A Forlì, persone mascherate bussavano di casa in casa per augurare fertilità e fecondità, in cambio ricevevano cibo e vino. Questa tradizione voleva essere simbolo della benedizione dei defunti (le maschere) nella comunità che si rinnovava e nelle famiglie che si avviavano a una nuova primavera. Infatti, le maschere erano dette “le vecchie”. Si riporta, pertanto, come nella parrocchia dei Romiti di Forlì si “andasse in vecchia”, cioè si soleva girare mascherati per ottenere vino, pane, formaggio, carne, uova. Spesso questo rito festoso terminava, come si diceva, “in una famosa gatta”, cioè in una sbronza collettiva. La “vecchia” dei Romiti, così si apprende, era una maschera vestita con una “camicia bianca posta sopra i panni con un bastone in mano”. 
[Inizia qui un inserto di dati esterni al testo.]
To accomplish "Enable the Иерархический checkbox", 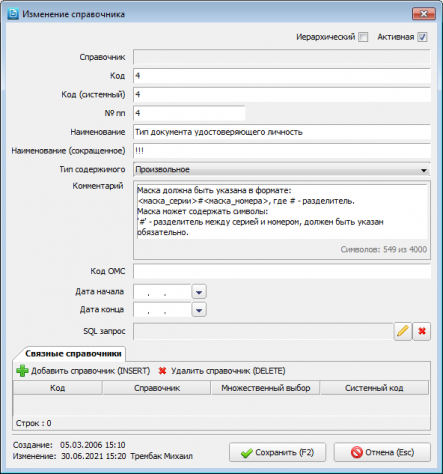I will 363,37.
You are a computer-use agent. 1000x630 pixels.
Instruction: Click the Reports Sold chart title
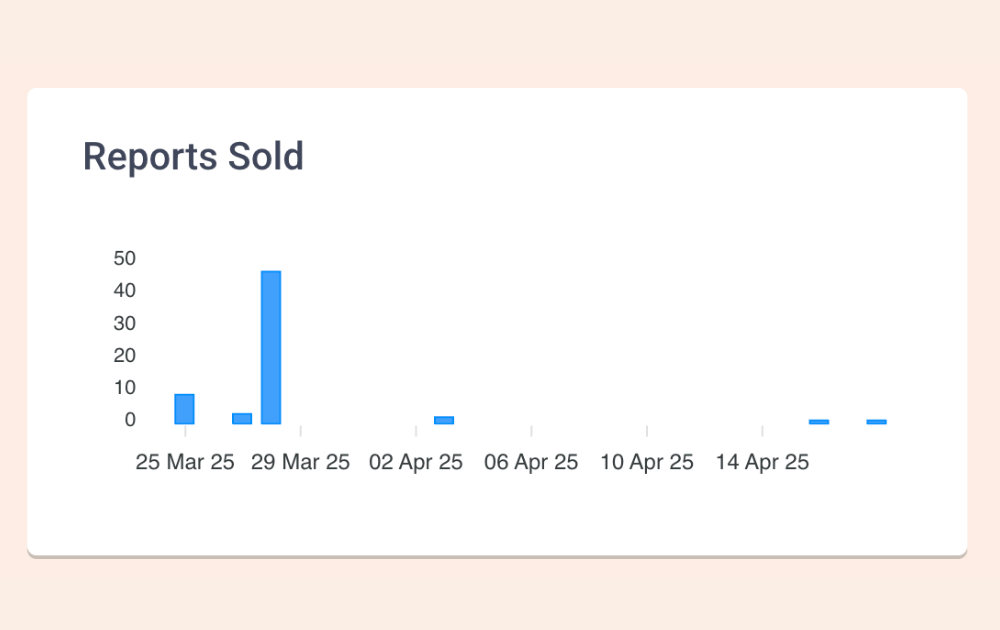pos(193,156)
Contestualmente si scoprono i bagordi. A Collina di Forlì: “Nell'ultimo giorno di Carnevale si usa dai contadini a mangiare sei, o sette volte diversi cibi. La mattina a buon'ora si mangia della carne porcina; da colazione si fa la torta; da pranzo, le lasagne; da merenda la focaccia fritta, la sera da cena si cuoce la gallina, e così si finisce il carnevale con la pancia piena fino alla gola”. 
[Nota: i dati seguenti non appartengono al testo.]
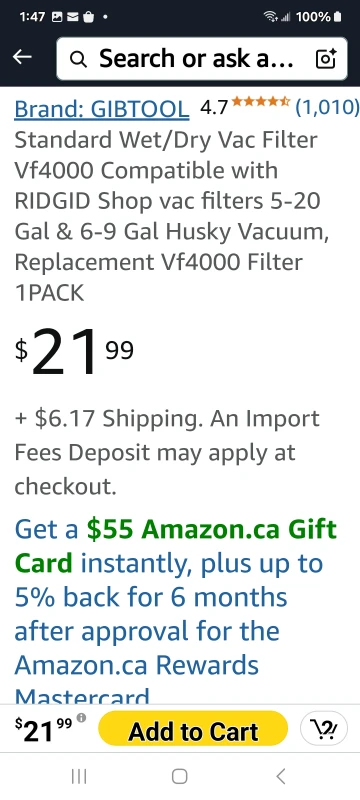Tap the $21.99 main price
The image size is (360, 800).
(x=74, y=352)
Fin da tempi remoti, nel forlivese, nella cosiddetta “settimana lova”, non si lavorava perché “l'opera di quelle giornate non arreca nessun vantaggio”. Ma non solo, perché si riteneva che fossero giorni infausti per l'agricoltura. Infatti, a Bagnolo le donne non filavano “per non pregiudicare la fava e il lino” che, secondo tale credenza, sarebbero marciti se seminati in questi giorni. Gli antenati non vedevano nessuna stranezza in queste bizzarre conseguenze della filatura perché, anche a loro insaputa, direttamente connessa con tradizioni ancestrali che si rifanno alle parche, alle moire degli antichi: si temeva che le anime dei morti si rifugiassero nelle matasse e nel filato, simboli della potenza creatrice e della possibilità di rinascita, e rimanessero a dettar legge tra le mura domestiche. 

Per il resto, altro che San Valentino: “E poi fanno feste di ballo in quelle case dove sono le giovani che hanno gl'amanti, che a queste feste concorrono a gara da tutte le parti, e starebbero come suol dirsi sul fuoco per ballare, anche non dico la gioventù, ma le persone più anziane”. E, caratteristica delle campagne attorno a Barisano era “pagare i castagni” da parte degli “amanti” all'“amica”. Particolarmente vivaci dovevano essere questi giorni a Collina dove “turme di giovinotti” bighellonavano “mascherati da donne, e da uomini” accompagnati da “suonatori di violino, chitarra e cembalo”. Tutto ciò per “ricreare ballando” di casa in casa “e cantando la gente che le abita, e ricevere da quella ciò che grata per questo sollievo loro esibisce spontaneamente”. Così, “in questi giorni di piacere, e di soverchia allegrezza, studiansi gli amanti, e s'impegnano di tener divertite le loro belle non guardandola a spesa. Introducono nelle di loro case i suonatori, e ivi si balla le notti intere, e per darle una riprova di attaccamento, e fedeltà, le onorano, partendo, con più tiri di pistola in tutte le sera, raddoppiandoli negli ultimi tre giorni particolarmente”.  Degna di nota, infine, è la curiosa tradizione di Pievequinta che prevedeva “per strada una seminagione di fagioli” come scherzo, davanti “la casa di ragazze trasandate” per opera dei soliti “giovinastri in tempo di notte”.